> _Objective_:
Write out the lines starting with the one that contains "This screenshot has height=392, width=690." and going on through the one that contains "Looking at the screenshot, I should coord(589,550).". Include both of those lines and keep every character the same.

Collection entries
──────────
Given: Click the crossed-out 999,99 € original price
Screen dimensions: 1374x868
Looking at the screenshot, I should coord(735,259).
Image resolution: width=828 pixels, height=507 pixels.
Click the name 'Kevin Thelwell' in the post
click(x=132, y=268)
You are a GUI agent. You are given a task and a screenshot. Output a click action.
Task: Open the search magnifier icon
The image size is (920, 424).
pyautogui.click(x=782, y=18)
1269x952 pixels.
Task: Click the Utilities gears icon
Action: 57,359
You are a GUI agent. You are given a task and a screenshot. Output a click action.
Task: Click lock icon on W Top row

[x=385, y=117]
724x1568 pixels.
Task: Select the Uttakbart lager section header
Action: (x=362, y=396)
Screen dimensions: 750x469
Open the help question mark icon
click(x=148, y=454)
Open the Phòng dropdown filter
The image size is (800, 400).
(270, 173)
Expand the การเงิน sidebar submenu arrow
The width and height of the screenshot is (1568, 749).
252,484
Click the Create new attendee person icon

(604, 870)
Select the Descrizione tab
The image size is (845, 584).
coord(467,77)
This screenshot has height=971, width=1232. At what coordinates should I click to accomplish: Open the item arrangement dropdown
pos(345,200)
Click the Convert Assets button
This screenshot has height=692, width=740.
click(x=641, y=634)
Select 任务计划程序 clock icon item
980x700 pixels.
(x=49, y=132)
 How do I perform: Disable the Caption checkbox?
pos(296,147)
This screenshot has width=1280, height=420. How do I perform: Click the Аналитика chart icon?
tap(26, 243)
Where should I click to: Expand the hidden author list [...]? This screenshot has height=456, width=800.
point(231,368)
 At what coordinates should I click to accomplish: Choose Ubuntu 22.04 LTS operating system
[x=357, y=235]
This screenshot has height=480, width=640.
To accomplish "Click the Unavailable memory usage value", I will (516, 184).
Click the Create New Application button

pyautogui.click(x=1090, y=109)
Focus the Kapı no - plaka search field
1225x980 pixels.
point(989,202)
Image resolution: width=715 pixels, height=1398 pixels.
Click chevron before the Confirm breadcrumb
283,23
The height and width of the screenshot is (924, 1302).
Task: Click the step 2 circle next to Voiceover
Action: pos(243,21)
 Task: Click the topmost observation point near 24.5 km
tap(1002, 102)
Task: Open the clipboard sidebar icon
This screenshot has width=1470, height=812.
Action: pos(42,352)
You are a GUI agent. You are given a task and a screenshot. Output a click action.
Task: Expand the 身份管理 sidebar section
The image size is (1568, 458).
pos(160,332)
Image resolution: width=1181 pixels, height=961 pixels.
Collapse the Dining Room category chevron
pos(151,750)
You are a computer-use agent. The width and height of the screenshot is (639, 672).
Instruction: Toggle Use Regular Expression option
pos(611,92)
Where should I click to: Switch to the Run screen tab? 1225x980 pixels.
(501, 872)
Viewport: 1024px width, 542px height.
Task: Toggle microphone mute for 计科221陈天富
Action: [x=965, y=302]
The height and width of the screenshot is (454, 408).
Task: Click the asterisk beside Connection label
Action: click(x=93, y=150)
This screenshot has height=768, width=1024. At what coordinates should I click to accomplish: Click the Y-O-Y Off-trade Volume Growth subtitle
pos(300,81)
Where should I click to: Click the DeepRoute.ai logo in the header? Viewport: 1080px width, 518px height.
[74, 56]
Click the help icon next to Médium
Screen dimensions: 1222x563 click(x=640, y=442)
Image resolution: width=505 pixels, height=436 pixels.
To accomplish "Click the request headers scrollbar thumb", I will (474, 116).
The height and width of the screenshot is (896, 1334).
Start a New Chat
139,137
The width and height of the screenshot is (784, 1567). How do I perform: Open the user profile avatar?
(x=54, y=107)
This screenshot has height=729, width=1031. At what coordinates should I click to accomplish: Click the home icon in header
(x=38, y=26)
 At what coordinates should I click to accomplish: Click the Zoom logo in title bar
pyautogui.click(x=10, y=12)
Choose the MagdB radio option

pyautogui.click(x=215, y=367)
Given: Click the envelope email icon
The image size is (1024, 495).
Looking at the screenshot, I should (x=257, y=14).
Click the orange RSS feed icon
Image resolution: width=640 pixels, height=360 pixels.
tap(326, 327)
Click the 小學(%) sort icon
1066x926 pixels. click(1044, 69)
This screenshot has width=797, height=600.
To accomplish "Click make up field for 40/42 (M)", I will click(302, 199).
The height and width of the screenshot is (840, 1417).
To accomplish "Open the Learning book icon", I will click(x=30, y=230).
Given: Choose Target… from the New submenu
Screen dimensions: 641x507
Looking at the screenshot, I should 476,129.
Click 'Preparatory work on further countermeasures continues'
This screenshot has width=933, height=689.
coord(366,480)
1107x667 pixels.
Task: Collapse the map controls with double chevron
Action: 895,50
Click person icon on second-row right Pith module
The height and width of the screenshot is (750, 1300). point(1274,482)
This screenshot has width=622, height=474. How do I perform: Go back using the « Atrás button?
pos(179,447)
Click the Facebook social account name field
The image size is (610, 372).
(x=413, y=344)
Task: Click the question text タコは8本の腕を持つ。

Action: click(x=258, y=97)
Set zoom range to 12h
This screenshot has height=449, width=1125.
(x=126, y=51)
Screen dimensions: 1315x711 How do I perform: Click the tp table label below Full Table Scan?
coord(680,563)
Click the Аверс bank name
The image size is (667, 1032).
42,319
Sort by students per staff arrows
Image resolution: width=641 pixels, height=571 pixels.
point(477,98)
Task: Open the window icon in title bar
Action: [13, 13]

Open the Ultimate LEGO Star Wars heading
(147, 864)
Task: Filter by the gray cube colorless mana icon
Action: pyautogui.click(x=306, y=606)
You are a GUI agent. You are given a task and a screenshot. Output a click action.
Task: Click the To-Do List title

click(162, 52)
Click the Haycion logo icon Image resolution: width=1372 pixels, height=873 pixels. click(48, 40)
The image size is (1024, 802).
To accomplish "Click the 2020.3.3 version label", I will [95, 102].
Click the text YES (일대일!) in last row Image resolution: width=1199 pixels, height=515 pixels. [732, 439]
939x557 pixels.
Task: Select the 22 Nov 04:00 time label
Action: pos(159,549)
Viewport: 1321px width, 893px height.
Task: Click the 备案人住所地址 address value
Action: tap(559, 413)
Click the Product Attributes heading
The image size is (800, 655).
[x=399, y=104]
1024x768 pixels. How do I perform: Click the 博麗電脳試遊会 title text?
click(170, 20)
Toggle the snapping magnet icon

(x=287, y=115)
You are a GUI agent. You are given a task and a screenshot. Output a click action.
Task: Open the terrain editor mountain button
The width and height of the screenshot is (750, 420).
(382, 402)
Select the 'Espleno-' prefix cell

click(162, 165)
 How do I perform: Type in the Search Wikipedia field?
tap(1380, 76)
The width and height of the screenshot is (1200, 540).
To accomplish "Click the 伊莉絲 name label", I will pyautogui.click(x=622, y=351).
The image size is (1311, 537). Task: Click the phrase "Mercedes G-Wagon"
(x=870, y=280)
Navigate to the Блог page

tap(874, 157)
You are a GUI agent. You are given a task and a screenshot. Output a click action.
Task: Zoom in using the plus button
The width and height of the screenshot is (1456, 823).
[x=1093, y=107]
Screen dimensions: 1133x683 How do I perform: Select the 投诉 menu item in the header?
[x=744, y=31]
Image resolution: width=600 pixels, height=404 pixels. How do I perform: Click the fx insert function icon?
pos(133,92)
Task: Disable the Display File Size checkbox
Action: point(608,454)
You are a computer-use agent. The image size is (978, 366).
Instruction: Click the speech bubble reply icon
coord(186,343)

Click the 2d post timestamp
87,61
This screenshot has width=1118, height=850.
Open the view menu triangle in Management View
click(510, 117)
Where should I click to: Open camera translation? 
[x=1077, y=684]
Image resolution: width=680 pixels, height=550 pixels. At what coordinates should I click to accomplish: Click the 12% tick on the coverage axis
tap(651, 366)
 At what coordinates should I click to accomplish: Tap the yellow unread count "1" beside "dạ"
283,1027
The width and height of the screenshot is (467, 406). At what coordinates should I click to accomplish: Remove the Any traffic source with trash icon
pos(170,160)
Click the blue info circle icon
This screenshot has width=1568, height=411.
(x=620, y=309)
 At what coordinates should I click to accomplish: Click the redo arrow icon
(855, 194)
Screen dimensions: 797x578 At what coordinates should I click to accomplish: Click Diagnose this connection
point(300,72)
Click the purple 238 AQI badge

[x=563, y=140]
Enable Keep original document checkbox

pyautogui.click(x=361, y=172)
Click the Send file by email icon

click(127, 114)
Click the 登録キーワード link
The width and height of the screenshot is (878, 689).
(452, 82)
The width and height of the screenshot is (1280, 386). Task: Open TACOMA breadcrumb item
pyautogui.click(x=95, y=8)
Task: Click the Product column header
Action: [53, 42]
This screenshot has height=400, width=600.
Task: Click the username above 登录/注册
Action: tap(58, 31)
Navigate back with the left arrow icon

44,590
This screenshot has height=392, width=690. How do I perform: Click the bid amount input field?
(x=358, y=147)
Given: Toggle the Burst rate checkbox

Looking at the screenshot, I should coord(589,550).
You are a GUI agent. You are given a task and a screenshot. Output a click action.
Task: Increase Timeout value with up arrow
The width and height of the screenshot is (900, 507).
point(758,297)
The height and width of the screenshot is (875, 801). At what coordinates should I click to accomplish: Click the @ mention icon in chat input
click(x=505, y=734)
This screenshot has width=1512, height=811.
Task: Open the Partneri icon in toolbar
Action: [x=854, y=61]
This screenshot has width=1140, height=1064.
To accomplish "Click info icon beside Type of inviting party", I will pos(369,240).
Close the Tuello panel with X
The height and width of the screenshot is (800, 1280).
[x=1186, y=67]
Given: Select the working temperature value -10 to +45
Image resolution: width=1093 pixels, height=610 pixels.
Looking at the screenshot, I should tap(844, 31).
──────────
> _Reply to the exercise_:
This screenshot has height=392, width=690. How do I perform: Click the bid amount input field?
(x=358, y=147)
Given: Toggle the Burst rate checkbox

Looking at the screenshot, I should coord(589,550).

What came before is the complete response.